Надо сказать, что произнося свою горячую речь, Алексей Палыч немного забылся. Такая настойчивость была ему не по чину: он не был даже рядовым членом группы, а всего лишь рядовым иждивенцем. Но горячность его и логика подействовали на ребят. В нем чувствовалась заинтересованность. Так оно и было. Только заинтересованность совсем другого рода, чем думали ребята. Они решили, что он хочет во что бы то ни стало продолжить поход; Алексей Палыч во что бы то ни стало хотел закончить его. Сейчас такая возможность появилась; Алексей Палыч, грешивший любовью к процентам, оценивал ее близкой к ста. Со станции он группу не выпустит. Он пойдет на все: объявит Лжедмитриевну сумасшедшей, группу неподготовленной или даже пошлет телеграмму тому самому министру, у которого сейчас находился. В телеграмме можно написать, что группа выходит в маршрут, имея в своем составе тяжело больных. Пускай удивятся. Пускай не поверят. Но проверять обязательно станут, и ребят задержат. А там видно будет...
Главное – вывести из лесу всех.
Ребята пошли в ловушку довольно охотно. Потеряют всего сутки, зато – с гарантией.
– Кто за? – спросил Стасик.
Проголосовали все, кроме Валентины и Лжедмитриевны.

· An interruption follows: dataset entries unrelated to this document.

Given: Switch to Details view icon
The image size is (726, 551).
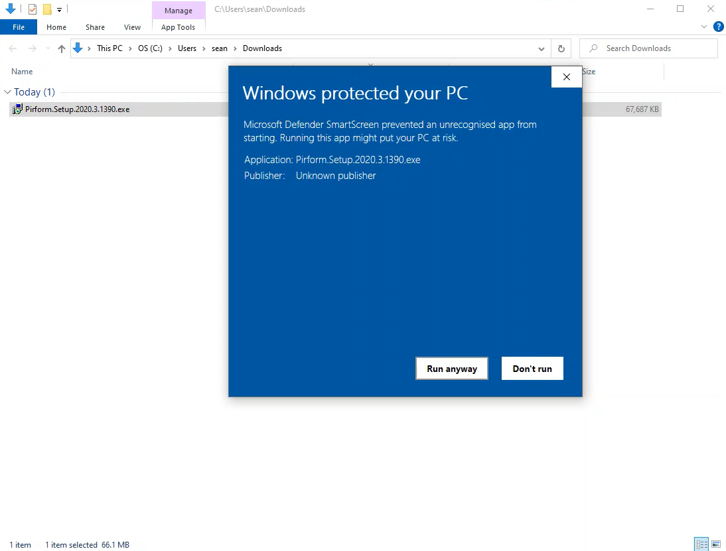Looking at the screenshot, I should tap(701, 544).
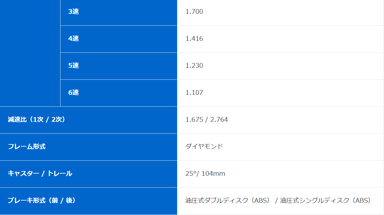Image resolution: width=384 pixels, height=215 pixels.
Task: Select the 1.107 value
Action: (194, 93)
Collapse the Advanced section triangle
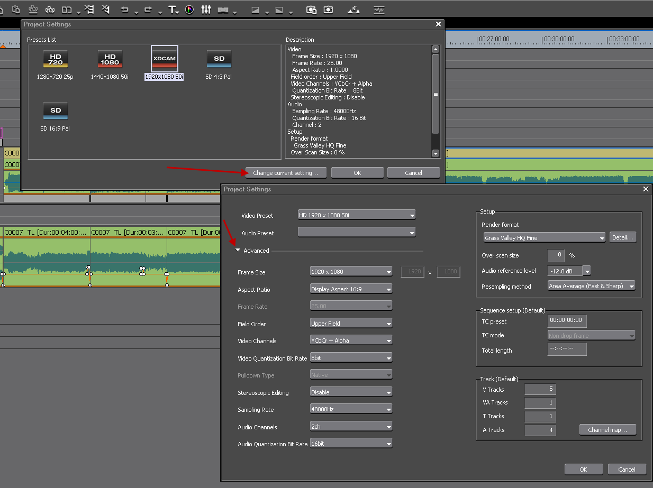 (x=238, y=251)
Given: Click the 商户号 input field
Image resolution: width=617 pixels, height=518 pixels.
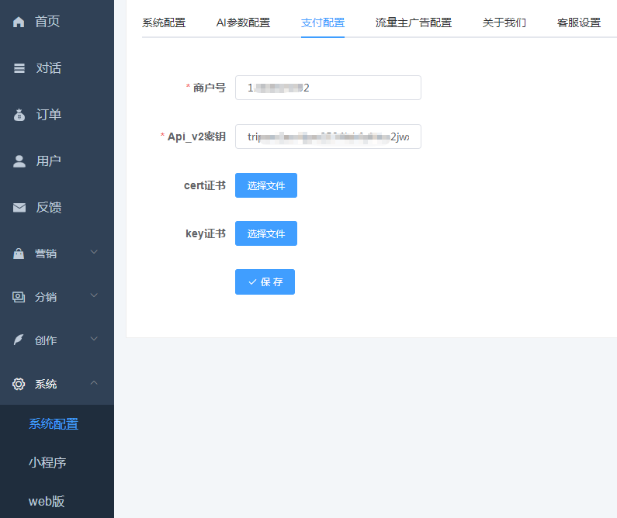Looking at the screenshot, I should click(x=328, y=88).
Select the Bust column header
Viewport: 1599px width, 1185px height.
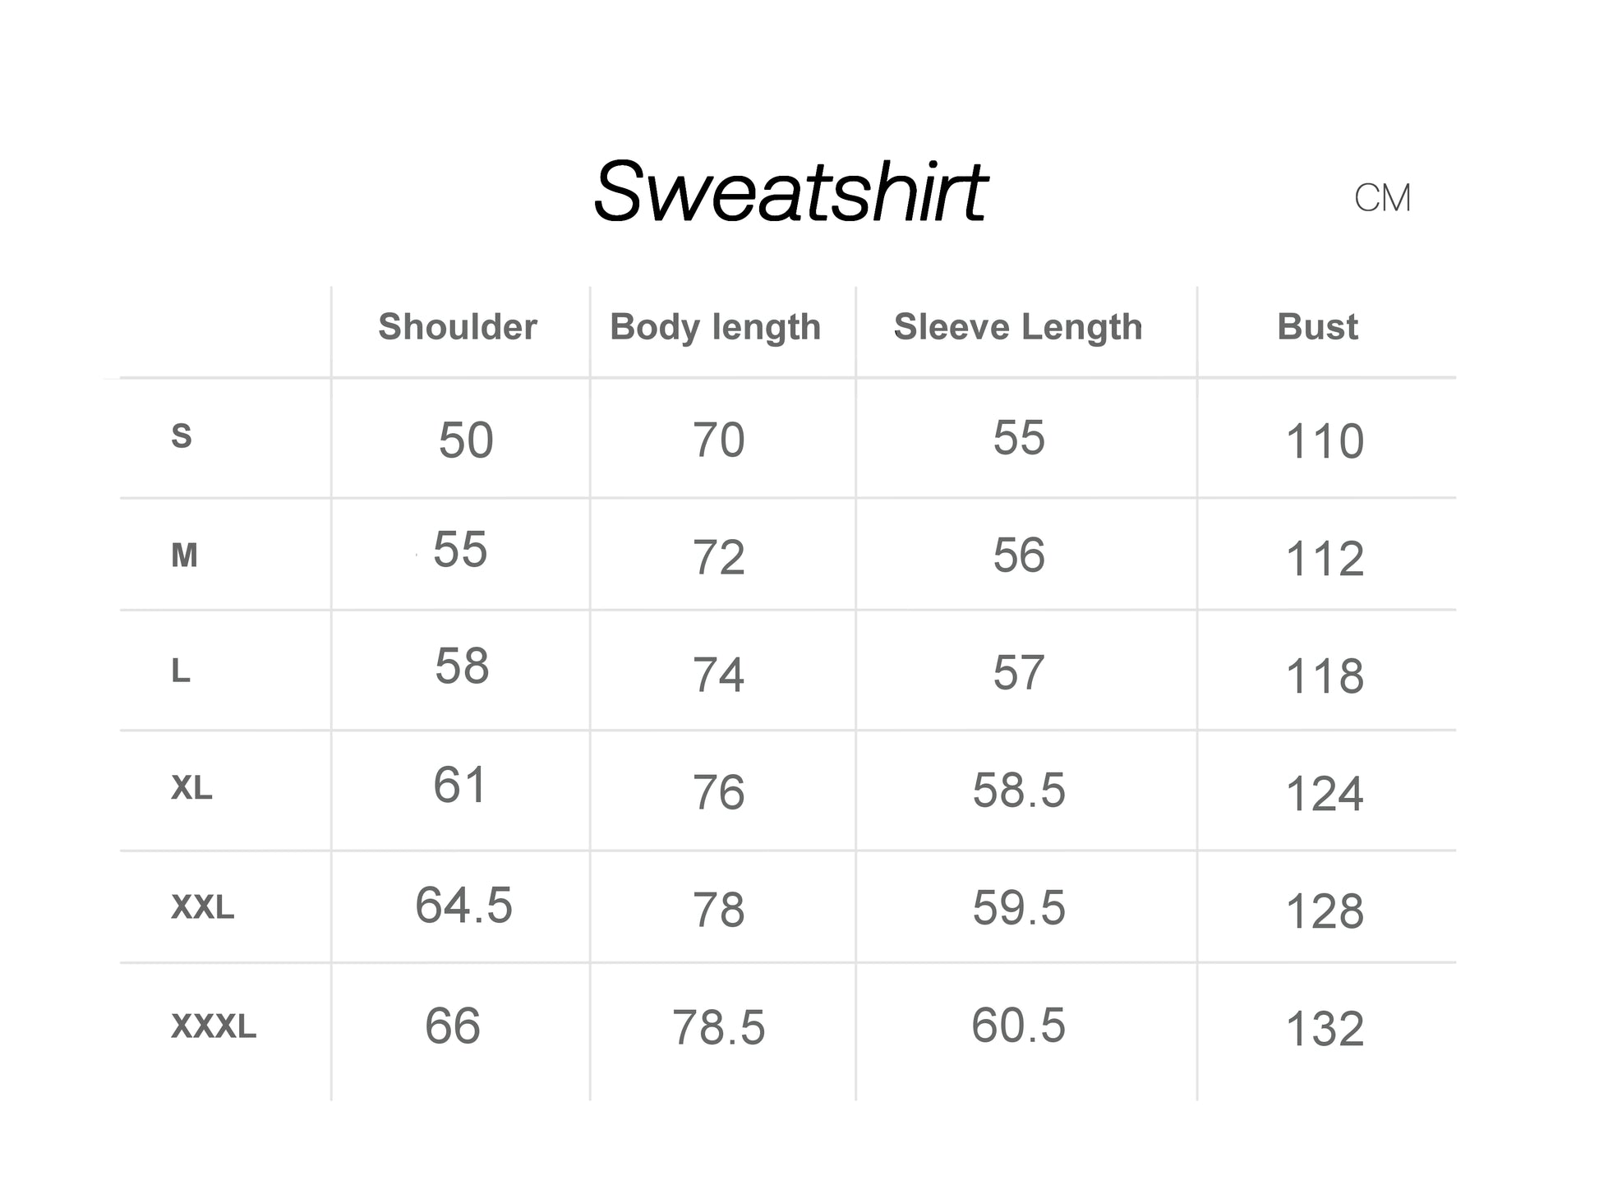1317,327
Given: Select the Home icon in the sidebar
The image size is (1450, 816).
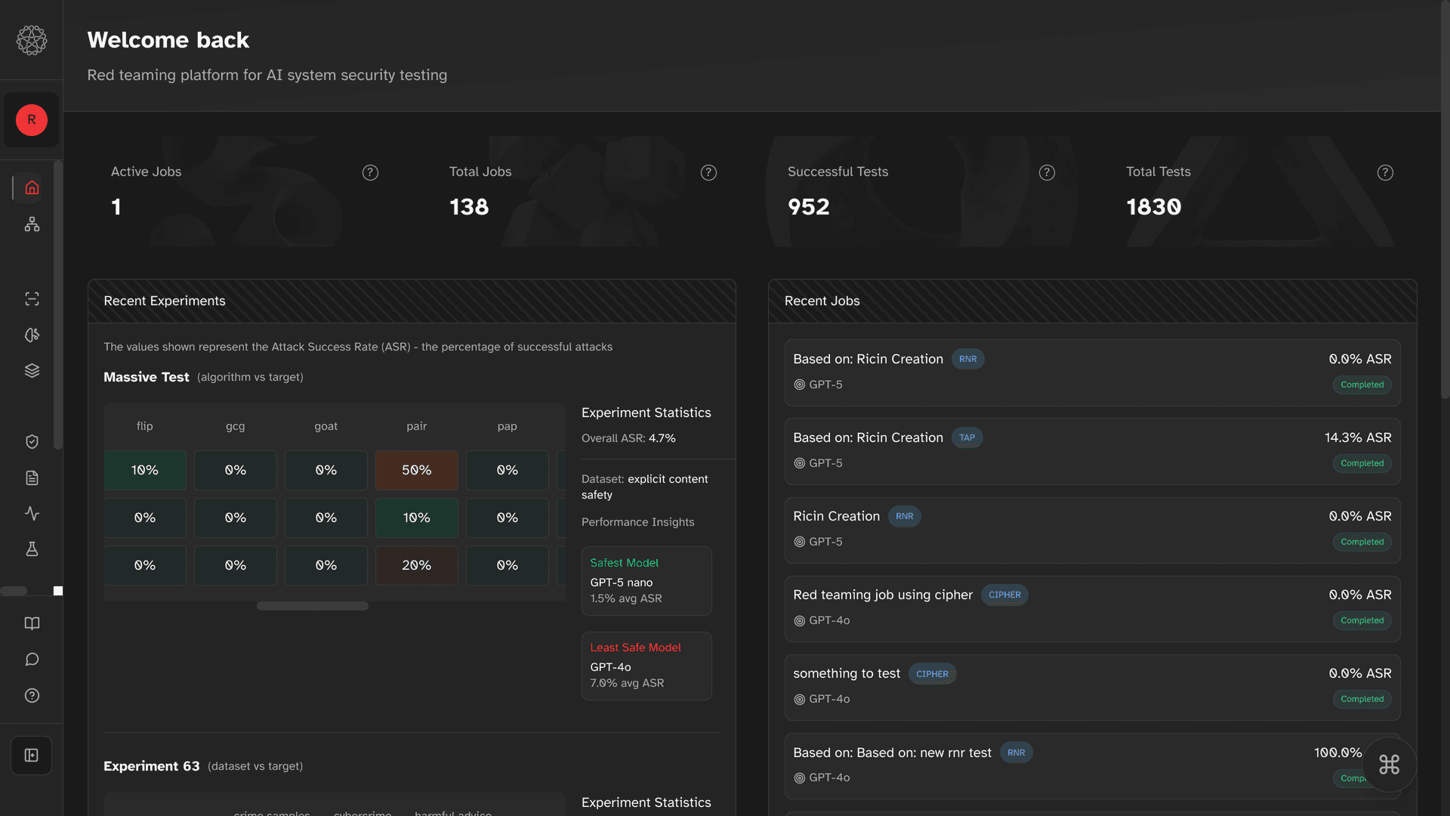Looking at the screenshot, I should 32,188.
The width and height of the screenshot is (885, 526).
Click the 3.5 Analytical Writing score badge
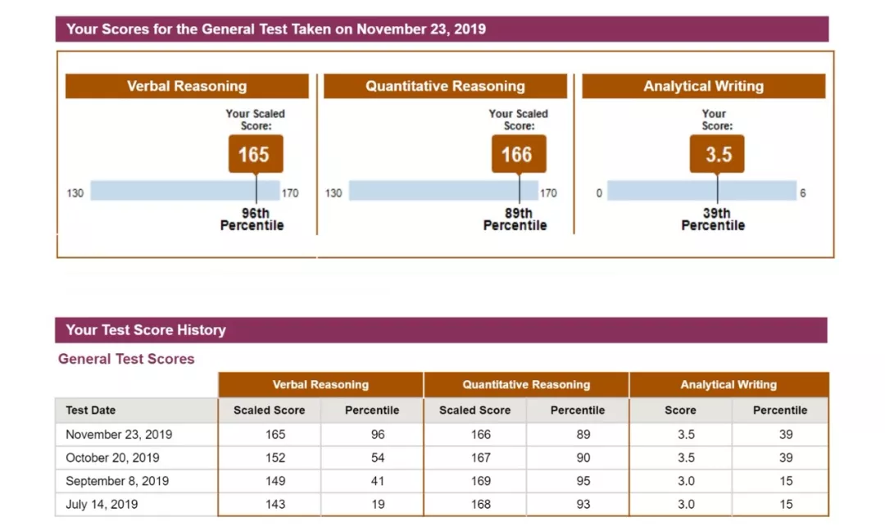coord(718,154)
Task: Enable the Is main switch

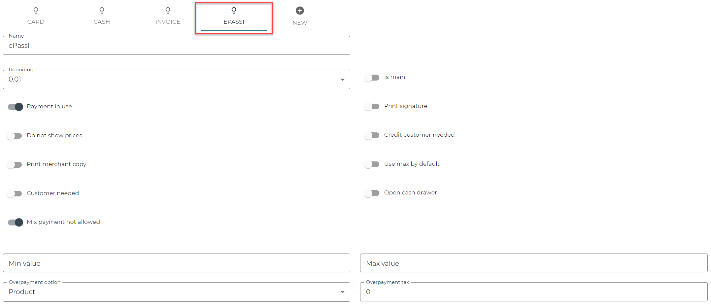Action: pyautogui.click(x=372, y=78)
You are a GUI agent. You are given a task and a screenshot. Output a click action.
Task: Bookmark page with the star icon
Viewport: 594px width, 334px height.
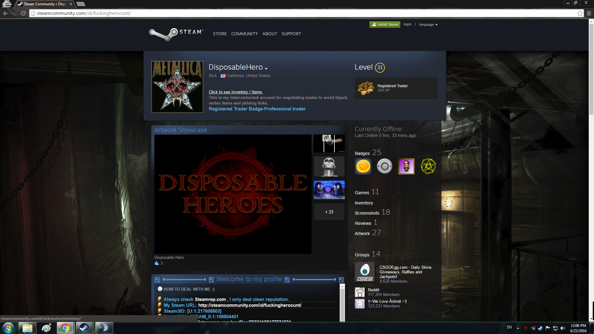pyautogui.click(x=580, y=13)
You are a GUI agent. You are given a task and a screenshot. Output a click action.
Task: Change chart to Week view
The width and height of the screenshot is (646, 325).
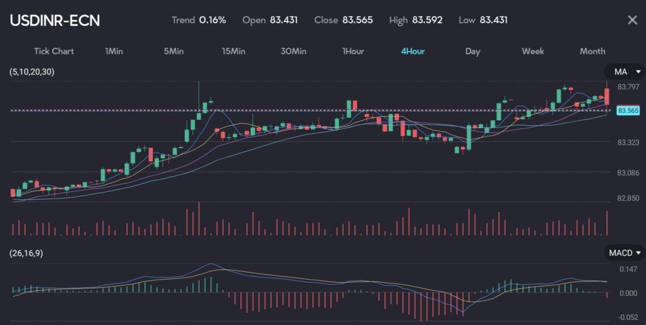tap(532, 51)
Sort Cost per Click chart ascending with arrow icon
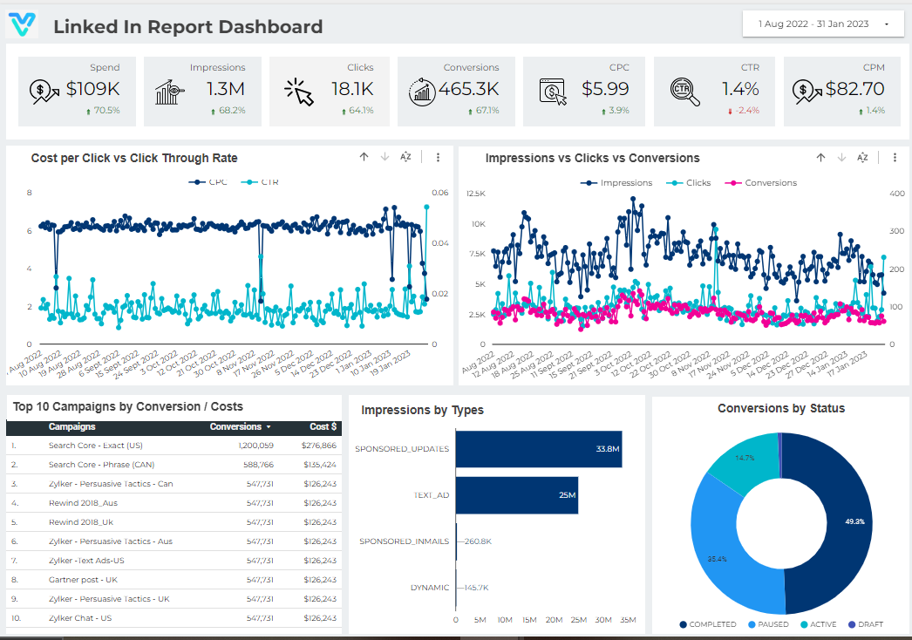This screenshot has height=640, width=912. (364, 157)
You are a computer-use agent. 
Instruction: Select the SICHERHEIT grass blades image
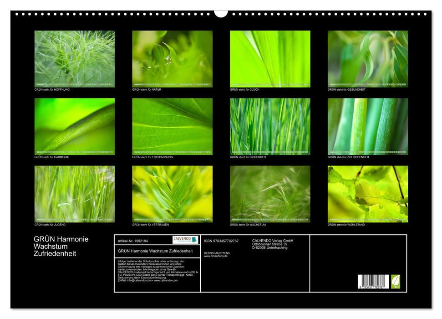pos(270,126)
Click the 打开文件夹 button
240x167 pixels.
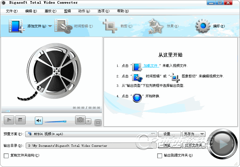194,145
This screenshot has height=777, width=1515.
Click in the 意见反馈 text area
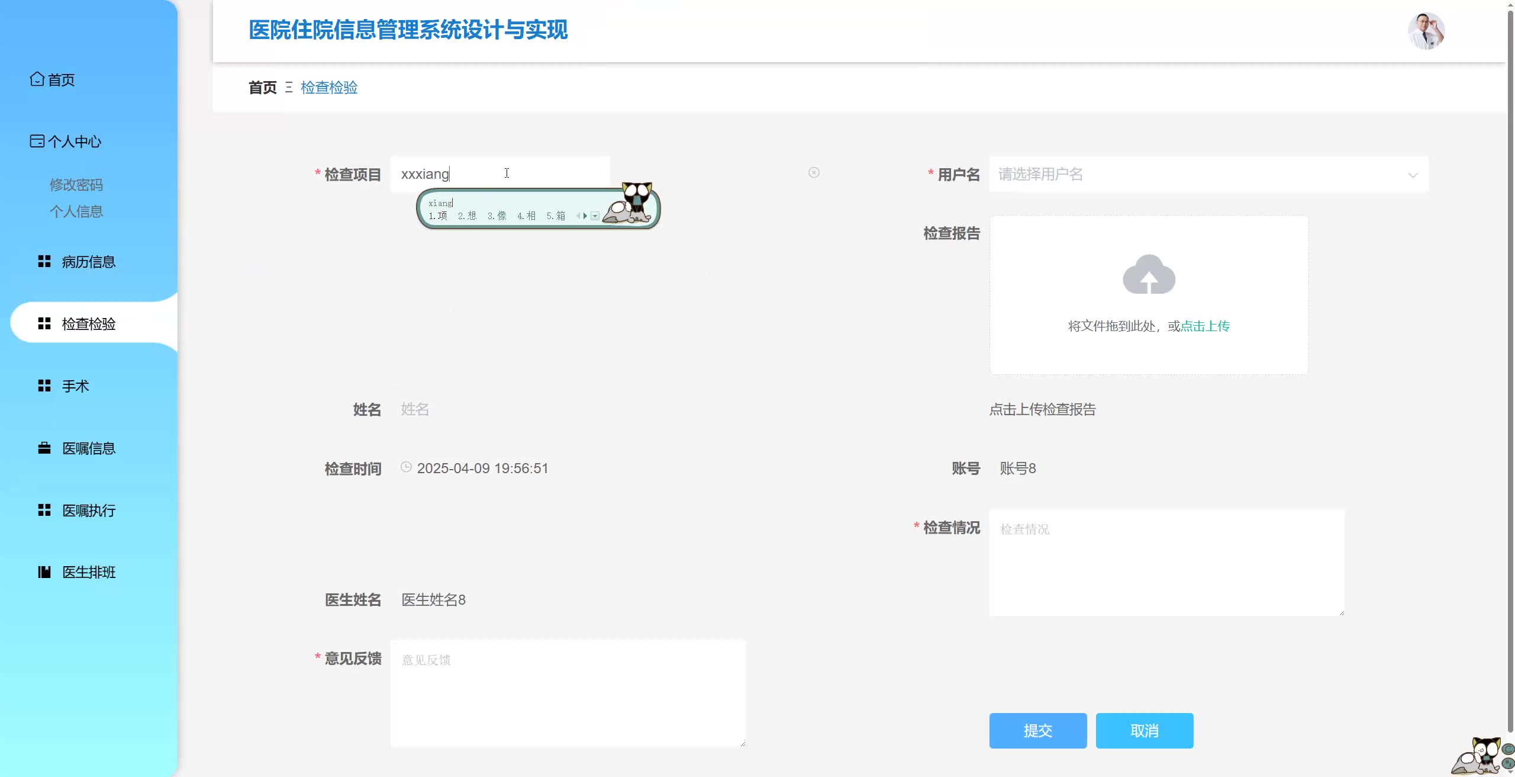click(568, 693)
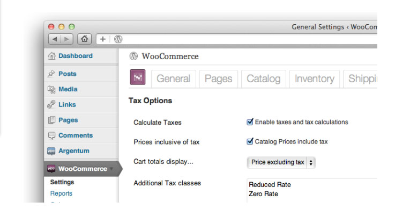Go to Links in the sidebar
This screenshot has width=395, height=216.
(67, 105)
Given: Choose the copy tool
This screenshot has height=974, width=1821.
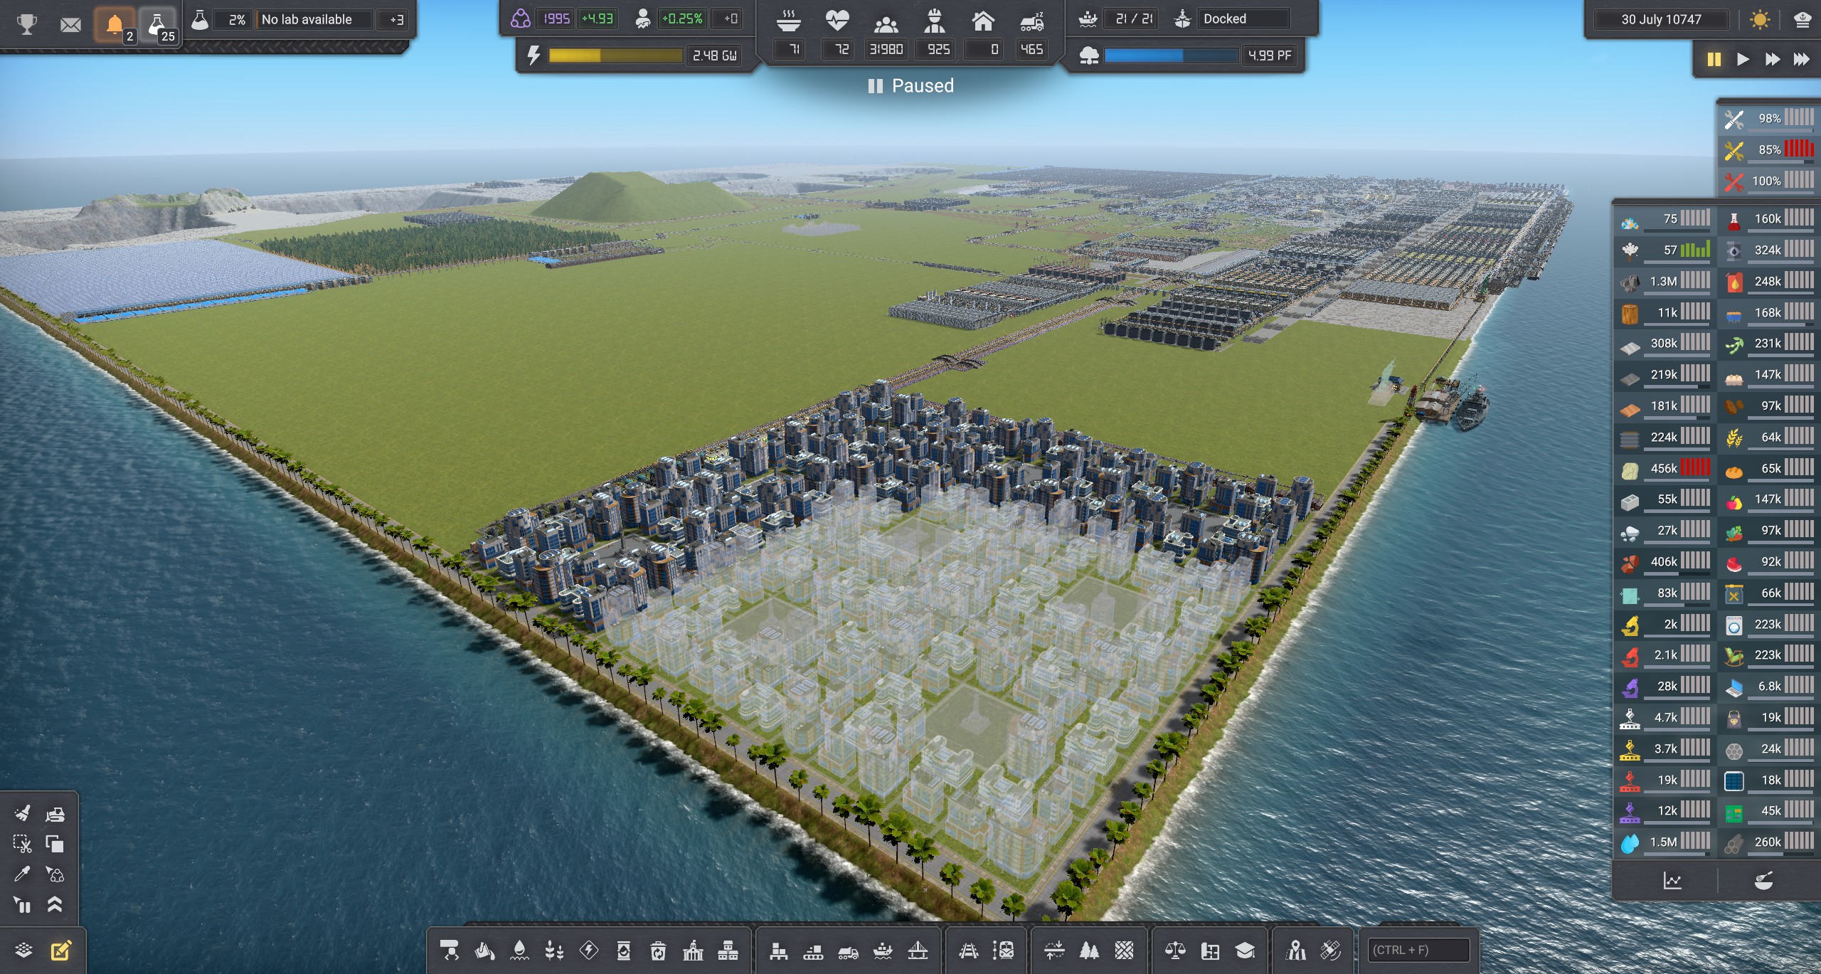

– Вот и хорошо, – сказал Алексей Палыч голосом слишком бодрым для того, чтобы быть искренним. – Завтра пойдем, завтра и вернемся.
– Назад мы возвращаться не будем, – послышался голос Лжедмитриевны.
Ребята уставились на нее в изумлении. Правда, она не голосовала, но все уже привыкли к тому, что она не вмешивается; тем более – в такой повелительной форме.
– Почему? – спросил Стасик. – Все же решили...
– Назад возвращаться нельзя.
– Почему?
– Сейчас я тебе объяснить этого не могу.
Алексей Палыч понял, что наступил момент, когда авторитет Лжедмитриевны довольно сильно покачнулся. Он поспешил наклонить его еще больше.
– Извините, – сказал он, – но это нелогично. Впереди неизвестность, а вернуться – единственная возможность продолжить поход.
– Нелогично с вашей точки зрения, Алексей Палыч. Но вы же можете предположить, что я знаю то, чего не знаете вы.
Последняя фраза Лжедмитриевны ничего не сказала ребятам. Зато Алексей Палыч ощутил легкий холодок в предвидении новых инопланетных штучек и дрючек.
И уж совсем он растерялся, когда увидел, что Лжедмитриевна ему как бы якобы подмигнула; не то чтобы совсем подмигнула, но на мгновение левое веко ее слегка приспустилось и левый глаз стал чуть меньше правого.
Но переводить разговор в инопланетное русло Алексей Палыч не собирался; нужно было бить по ясно видимой и понятной ребятам цели.
– Я не руководитель похода, – схитрил он. – Конечно, могу чего-то не знать. Но я человек взрослый, много имел дела с ребятами, своими учениками, и знаю, что объяснить им можно практически все. Это зависит лишь от желания. Так объясните ребятам причину.
– Зато я руководитель, – сказала Лжедмитриевна и оглядела притихших ребят. – Я хочу всем объяснить, что в некоторых обстоятельствах я имею право решать единолично. Вот как командир у вас на войне...
Ухо Алексея Палыча цепко уловило словечко "у вас". Остальные оговорки не заметили. Видно, что-то изменилось в железной "мадам", если она стала оговариваться при "посторонних".
– И как руководитель, – продолжала Лжедмитриевна, – я решила, что назад мы возвращаться не станем. Почему – объяснять долго и не время. Скажу коротко: это опасно. Прошу группу на меня не обижаться. Это не просто мое желание, а самая настоящая необходимость. Это не значит, что остальные не имеют права высказывать свои мнения и советовать. В остальном все остается по-старому. С утра пойдем, как вы решили вначале. Во сколько будем вставать?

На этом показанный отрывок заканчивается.